Selected text
Harold sent his mother $15 a month to help with her support. Two of his brothers were working, otherwise, he would have sent her more. He purchased Victory Loan Bonds in October/November 1943.
Harold was then taken on strength at No. 31 O.T.U. Debert, Nova Scotia, August 7, 1943.
On October 30, 1943, the crew aboard Hudson VI FK443 out of Unit 31 O.T.U.: *Sgt. Harold Seymour Thomas Fraser, R76056, WAG, Halifax, NS* Sergeant Arthur John Horton, R124761, WAG, Amherst, NS, *Sergeant Eric Pattison, 1558917 (RAF), navigator, Durham, UK, and *Sergeant Alan Wilmot Young, R159283, pilot, Canmore, AB.
The summary of the court of inquiry can be found on microfiche C-5937, starting at image 3938. Nine witnesses were called.

Short problem 1
Condense the paragraph of the Harold Fraser text that begins "Harold sent his mother" into a shorter version that keeps its main facts.
Short problem 2
Transcribe the passage of the Harold Fraser text between "Harold was then" and "pilot, Canmore, AB.", inclusive.

Excerpted data

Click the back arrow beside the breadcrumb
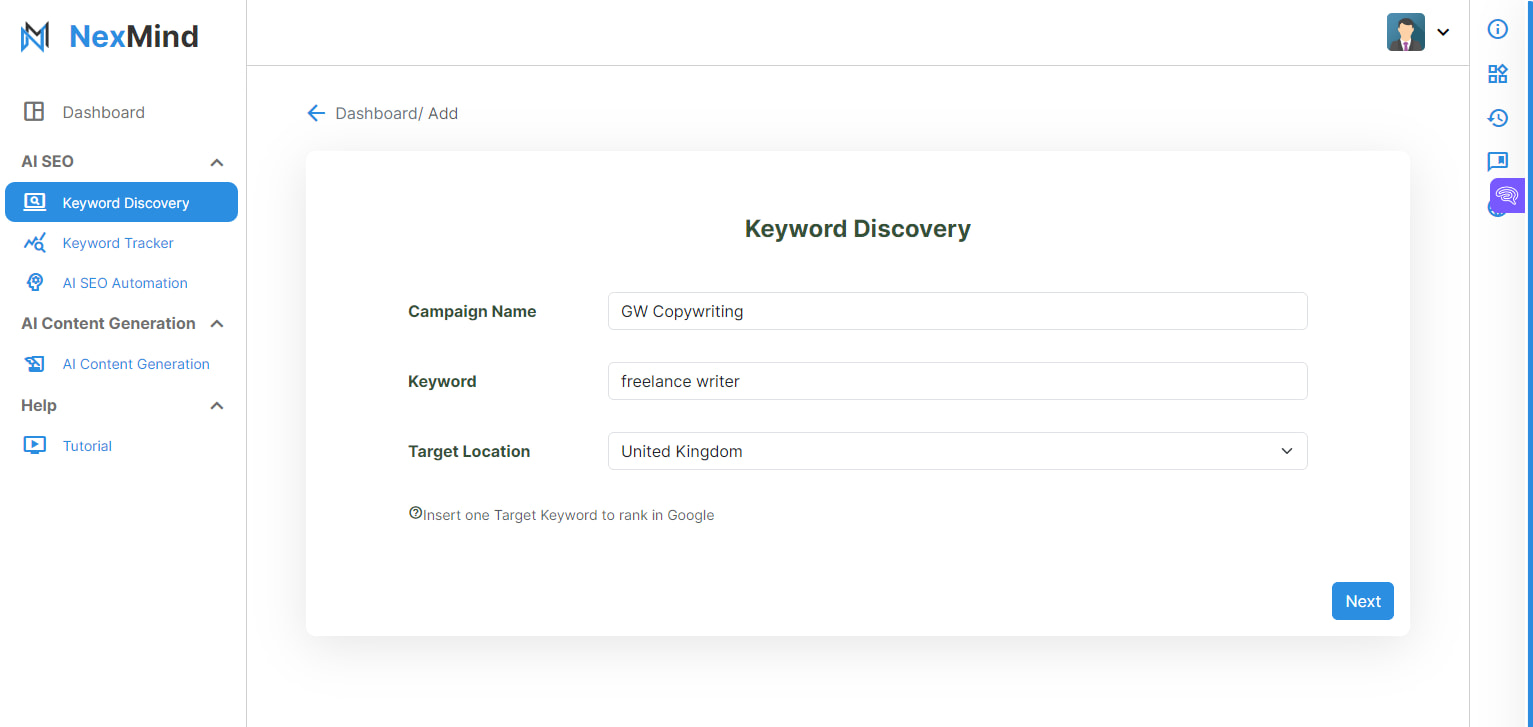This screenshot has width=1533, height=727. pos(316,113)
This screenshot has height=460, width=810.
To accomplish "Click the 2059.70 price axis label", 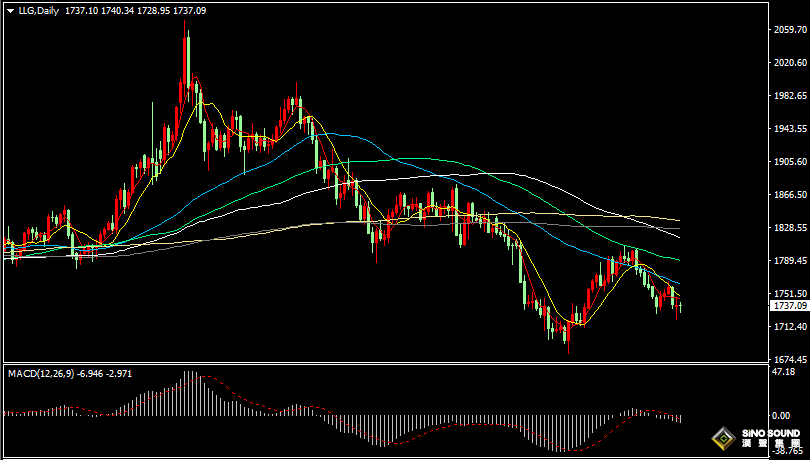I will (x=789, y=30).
...
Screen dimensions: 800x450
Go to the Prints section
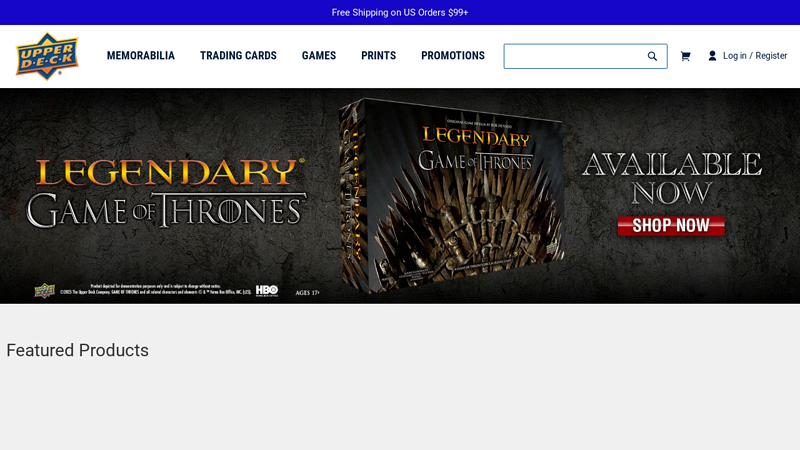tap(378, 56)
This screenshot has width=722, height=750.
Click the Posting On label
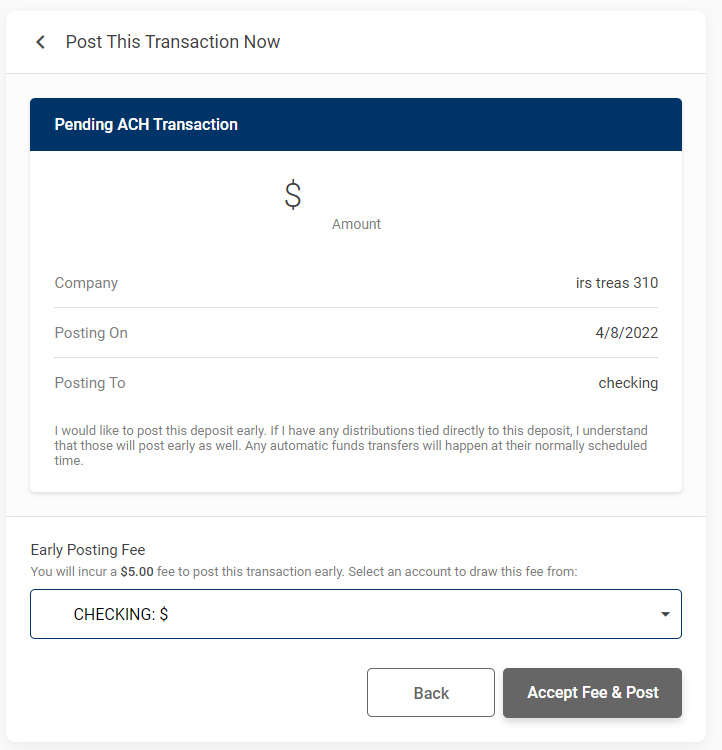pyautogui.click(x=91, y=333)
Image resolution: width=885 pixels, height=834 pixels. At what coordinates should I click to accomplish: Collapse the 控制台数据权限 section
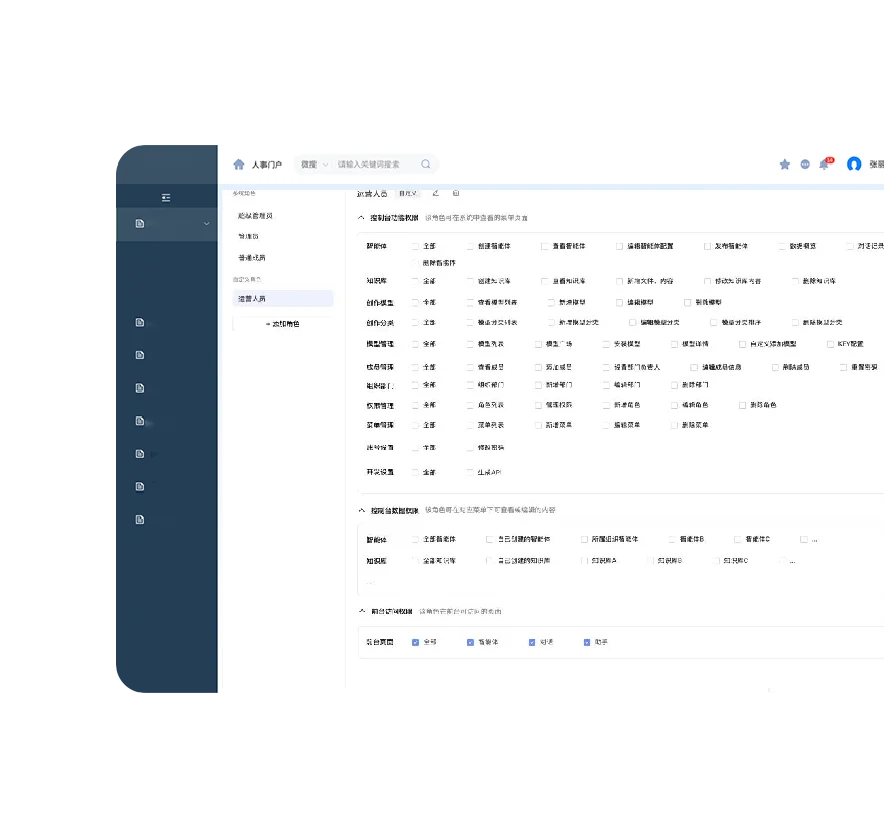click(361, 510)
==
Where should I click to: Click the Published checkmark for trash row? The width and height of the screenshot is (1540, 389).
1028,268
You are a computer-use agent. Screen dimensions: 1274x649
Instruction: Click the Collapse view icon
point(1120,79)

Written response 1
Harold sent his mother $15 a month toward her support. He would have sent more, but two of his brothers were working. He bought Victory Loan Bonds in October/November 1943.

Written response 2
Harold was then taken on strength at No. 31 O.T.U. Debert, Nova Scotia, August 7, 1943.
On October 30, 1943, the crew aboard Hudson VI FK443 out of Unit 31 O.T.U.: *Sgt. Harold Seymour Thomas Fraser, R76056, WAG, Halifax, NS* Sergeant Arthur John Horton, R124761, WAG, Amherst, NS, *Sergeant Eric Pattison, 1558917 (RAF), navigator, Durham, UK, and *Sergeant Alan Wilmot Young, R159283, pilot, Canmore, AB.